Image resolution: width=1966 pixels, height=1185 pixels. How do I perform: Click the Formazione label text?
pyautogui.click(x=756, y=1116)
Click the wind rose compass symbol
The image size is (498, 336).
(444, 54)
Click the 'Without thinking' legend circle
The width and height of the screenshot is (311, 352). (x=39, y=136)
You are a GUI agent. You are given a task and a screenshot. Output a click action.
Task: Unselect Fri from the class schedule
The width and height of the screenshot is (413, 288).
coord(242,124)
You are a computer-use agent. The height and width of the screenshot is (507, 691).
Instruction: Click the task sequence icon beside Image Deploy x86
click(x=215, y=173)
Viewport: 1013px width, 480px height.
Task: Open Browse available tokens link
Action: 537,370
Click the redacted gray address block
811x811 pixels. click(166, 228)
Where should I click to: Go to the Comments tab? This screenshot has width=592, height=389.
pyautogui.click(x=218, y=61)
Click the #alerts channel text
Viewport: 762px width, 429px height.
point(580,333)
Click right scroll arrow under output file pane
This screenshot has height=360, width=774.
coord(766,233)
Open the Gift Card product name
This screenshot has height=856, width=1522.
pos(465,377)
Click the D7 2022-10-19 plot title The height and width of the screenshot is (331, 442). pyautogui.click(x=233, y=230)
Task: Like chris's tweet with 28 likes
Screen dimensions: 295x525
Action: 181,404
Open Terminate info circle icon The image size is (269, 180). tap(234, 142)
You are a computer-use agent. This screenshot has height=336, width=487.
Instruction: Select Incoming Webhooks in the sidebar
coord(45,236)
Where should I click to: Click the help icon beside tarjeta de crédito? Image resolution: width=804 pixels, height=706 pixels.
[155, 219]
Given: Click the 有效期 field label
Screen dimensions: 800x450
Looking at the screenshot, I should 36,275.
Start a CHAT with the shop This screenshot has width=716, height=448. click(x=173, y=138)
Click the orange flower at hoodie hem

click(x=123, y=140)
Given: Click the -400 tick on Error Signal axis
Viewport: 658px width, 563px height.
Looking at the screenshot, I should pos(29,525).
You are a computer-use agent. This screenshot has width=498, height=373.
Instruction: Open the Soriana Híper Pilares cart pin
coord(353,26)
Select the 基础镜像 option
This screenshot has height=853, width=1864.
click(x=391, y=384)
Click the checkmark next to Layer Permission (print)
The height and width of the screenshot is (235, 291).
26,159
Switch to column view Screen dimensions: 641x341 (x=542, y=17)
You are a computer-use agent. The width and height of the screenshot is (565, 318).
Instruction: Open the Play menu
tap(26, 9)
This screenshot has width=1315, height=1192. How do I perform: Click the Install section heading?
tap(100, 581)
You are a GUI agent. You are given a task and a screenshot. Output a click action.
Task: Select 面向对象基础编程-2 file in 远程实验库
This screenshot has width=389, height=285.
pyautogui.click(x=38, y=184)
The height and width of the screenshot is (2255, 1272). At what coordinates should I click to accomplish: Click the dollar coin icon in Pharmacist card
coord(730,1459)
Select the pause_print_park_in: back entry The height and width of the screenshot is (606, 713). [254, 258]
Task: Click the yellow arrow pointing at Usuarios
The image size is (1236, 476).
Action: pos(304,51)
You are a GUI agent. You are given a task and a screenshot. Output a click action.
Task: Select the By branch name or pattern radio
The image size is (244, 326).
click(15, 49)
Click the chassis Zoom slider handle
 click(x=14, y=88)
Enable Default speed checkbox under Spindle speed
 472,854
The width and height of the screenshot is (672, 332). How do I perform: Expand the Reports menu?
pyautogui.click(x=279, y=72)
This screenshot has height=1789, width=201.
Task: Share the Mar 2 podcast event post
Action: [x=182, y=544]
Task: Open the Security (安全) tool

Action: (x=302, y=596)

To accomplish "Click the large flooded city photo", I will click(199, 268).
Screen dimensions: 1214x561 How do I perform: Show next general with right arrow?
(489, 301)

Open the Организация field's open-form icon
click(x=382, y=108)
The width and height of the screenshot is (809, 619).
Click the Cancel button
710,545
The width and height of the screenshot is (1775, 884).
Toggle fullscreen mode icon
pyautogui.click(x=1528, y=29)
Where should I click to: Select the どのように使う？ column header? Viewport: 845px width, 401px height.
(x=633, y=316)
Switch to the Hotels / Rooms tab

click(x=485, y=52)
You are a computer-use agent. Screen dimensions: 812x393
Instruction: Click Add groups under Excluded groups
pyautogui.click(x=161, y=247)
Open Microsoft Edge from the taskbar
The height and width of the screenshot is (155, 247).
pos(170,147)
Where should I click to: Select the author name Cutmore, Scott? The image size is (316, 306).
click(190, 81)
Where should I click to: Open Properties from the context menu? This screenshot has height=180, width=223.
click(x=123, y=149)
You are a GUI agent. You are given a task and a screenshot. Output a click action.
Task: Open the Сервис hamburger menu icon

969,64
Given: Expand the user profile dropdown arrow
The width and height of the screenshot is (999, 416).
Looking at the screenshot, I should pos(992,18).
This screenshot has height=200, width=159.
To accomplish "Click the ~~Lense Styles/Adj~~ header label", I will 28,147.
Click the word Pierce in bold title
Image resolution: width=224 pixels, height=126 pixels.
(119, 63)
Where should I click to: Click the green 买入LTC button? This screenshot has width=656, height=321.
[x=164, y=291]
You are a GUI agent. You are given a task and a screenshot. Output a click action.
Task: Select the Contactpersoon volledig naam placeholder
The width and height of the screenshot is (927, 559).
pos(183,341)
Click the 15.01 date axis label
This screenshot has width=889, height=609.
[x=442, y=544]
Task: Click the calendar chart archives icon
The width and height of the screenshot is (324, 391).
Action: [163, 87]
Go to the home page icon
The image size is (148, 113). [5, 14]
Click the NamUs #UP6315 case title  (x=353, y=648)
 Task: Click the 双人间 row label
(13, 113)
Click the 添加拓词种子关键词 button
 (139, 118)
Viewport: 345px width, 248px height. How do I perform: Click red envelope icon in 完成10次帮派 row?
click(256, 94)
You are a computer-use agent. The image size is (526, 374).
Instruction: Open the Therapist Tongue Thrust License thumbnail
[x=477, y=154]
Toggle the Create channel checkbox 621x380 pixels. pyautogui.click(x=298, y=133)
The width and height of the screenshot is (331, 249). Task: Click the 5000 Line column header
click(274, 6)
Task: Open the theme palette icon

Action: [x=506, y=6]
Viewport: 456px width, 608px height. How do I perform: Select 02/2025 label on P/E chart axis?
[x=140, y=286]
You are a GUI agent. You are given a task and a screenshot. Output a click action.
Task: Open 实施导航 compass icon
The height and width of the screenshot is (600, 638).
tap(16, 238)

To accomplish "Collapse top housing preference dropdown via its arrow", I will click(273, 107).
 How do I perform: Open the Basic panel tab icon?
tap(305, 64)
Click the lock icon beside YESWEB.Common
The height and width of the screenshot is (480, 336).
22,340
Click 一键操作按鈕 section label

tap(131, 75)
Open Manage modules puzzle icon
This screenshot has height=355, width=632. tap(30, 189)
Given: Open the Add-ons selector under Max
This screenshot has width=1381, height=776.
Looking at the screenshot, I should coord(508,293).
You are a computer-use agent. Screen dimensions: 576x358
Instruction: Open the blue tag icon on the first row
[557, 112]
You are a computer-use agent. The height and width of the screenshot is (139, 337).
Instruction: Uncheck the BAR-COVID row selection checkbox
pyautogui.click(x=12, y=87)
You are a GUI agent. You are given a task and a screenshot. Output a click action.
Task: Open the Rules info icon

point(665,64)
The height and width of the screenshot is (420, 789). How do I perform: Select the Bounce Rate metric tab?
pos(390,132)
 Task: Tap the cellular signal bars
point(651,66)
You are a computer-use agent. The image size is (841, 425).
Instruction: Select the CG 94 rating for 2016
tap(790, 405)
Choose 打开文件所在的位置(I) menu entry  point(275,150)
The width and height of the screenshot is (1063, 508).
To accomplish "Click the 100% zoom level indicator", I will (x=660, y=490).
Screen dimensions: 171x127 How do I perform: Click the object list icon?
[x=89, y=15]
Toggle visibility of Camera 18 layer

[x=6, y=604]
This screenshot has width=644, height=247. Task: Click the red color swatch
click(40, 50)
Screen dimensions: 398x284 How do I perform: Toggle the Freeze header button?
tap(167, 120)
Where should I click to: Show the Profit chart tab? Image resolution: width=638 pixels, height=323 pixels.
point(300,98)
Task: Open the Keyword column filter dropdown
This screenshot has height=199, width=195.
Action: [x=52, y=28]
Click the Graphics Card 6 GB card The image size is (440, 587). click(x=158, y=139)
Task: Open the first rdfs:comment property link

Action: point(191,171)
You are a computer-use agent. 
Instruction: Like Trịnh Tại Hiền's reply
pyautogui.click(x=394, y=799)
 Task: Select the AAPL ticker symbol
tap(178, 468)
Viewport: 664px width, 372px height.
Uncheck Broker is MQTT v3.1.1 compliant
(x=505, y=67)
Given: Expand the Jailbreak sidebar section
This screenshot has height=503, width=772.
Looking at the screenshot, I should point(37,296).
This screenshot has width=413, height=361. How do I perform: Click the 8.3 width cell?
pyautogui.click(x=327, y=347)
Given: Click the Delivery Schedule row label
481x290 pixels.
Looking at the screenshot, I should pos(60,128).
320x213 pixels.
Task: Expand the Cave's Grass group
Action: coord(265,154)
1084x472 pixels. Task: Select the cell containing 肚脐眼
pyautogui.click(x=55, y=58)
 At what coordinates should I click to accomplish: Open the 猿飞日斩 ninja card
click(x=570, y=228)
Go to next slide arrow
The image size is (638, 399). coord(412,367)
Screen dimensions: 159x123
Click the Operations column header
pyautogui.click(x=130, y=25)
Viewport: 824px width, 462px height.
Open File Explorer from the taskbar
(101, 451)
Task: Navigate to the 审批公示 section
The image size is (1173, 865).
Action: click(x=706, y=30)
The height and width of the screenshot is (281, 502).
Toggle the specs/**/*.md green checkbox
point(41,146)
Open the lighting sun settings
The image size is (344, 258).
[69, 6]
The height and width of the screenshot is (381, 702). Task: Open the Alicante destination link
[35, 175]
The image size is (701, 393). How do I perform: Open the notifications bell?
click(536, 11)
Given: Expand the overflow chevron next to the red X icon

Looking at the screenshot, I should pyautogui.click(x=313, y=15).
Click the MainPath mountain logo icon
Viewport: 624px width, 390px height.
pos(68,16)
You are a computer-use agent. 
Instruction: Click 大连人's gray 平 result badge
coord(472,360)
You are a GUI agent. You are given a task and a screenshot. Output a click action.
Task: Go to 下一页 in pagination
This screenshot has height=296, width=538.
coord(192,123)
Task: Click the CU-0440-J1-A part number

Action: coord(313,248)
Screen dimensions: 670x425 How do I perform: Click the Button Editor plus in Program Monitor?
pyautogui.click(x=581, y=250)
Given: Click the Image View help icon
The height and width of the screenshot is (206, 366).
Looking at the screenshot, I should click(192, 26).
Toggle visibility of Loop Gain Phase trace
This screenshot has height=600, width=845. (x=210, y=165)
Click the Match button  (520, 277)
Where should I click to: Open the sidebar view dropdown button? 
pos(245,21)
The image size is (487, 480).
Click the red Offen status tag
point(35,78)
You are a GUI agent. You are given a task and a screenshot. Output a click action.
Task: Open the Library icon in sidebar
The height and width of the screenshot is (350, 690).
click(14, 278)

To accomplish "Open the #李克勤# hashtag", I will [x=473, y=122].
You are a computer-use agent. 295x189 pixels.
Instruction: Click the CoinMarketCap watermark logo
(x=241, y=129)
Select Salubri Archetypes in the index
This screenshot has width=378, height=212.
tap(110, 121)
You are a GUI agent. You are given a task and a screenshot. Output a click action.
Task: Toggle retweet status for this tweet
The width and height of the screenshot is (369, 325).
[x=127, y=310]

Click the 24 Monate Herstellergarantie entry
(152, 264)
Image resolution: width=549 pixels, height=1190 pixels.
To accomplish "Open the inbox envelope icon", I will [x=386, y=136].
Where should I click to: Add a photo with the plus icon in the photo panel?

(What you will do): In the data above, which lines lie between the line with "Click the lock icon beside YESWEB.Common" and the line with "Given: Expand the Jailbreak sidebar section", inclusive? Print those lines exactly and nothing else.

(Exercise answer):
Click the lock icon beside YESWEB.Common
The height and width of the screenshot is (480, 336).
22,340
Click 一键操作按鈕 section label

tap(131, 75)
Open Manage modules puzzle icon
This screenshot has height=355, width=632. tap(30, 189)
Given: Open the Add-ons selector under Max
This screenshot has width=1381, height=776.
Looking at the screenshot, I should coord(508,293).
You are a computer-use agent. Screen dimensions: 576x358
Instruction: Open the blue tag icon on the first row
[557, 112]
You are a computer-use agent. The height and width of the screenshot is (139, 337).
Instruction: Uncheck the BAR-COVID row selection checkbox
pyautogui.click(x=12, y=87)
You are a GUI agent. You are given a task and a screenshot. Output a click action.
Task: Open the Rules info icon

point(665,64)
The height and width of the screenshot is (420, 789). How do I perform: Select the Bounce Rate metric tab?
pos(390,132)
 Task: Tap the cellular signal bars
point(651,66)
You are a computer-use agent. The image size is (841, 425).
Instruction: Select the CG 94 rating for 2016
tap(790, 405)
Choose 打开文件所在的位置(I) menu entry  point(275,150)
The width and height of the screenshot is (1063, 508).
To accomplish "Click the 100% zoom level indicator", I will (x=660, y=490).
Screen dimensions: 171x127 How do I perform: Click the object list icon?
[x=89, y=15]
Toggle visibility of Camera 18 layer

[x=6, y=604]
This screenshot has width=644, height=247. Task: Click the red color swatch
click(40, 50)
Screen dimensions: 398x284 How do I perform: Toggle the Freeze header button?
tap(167, 120)
Where should I click to: Show the Profit chart tab? Image resolution: width=638 pixels, height=323 pixels.
point(300,98)
Task: Open the Keyword column filter dropdown
This screenshot has height=199, width=195.
Action: [x=52, y=28]
Click the Graphics Card 6 GB card The image size is (440, 587). click(x=158, y=139)
Task: Open the first rdfs:comment property link

Action: point(191,171)
You are a computer-use agent. 
Instruction: Like Trịnh Tại Hiền's reply
pyautogui.click(x=394, y=799)
 Task: Select the AAPL ticker symbol
tap(178, 468)
Viewport: 664px width, 372px height.
Uncheck Broker is MQTT v3.1.1 compliant
(x=505, y=67)
Given: Expand the Jailbreak sidebar section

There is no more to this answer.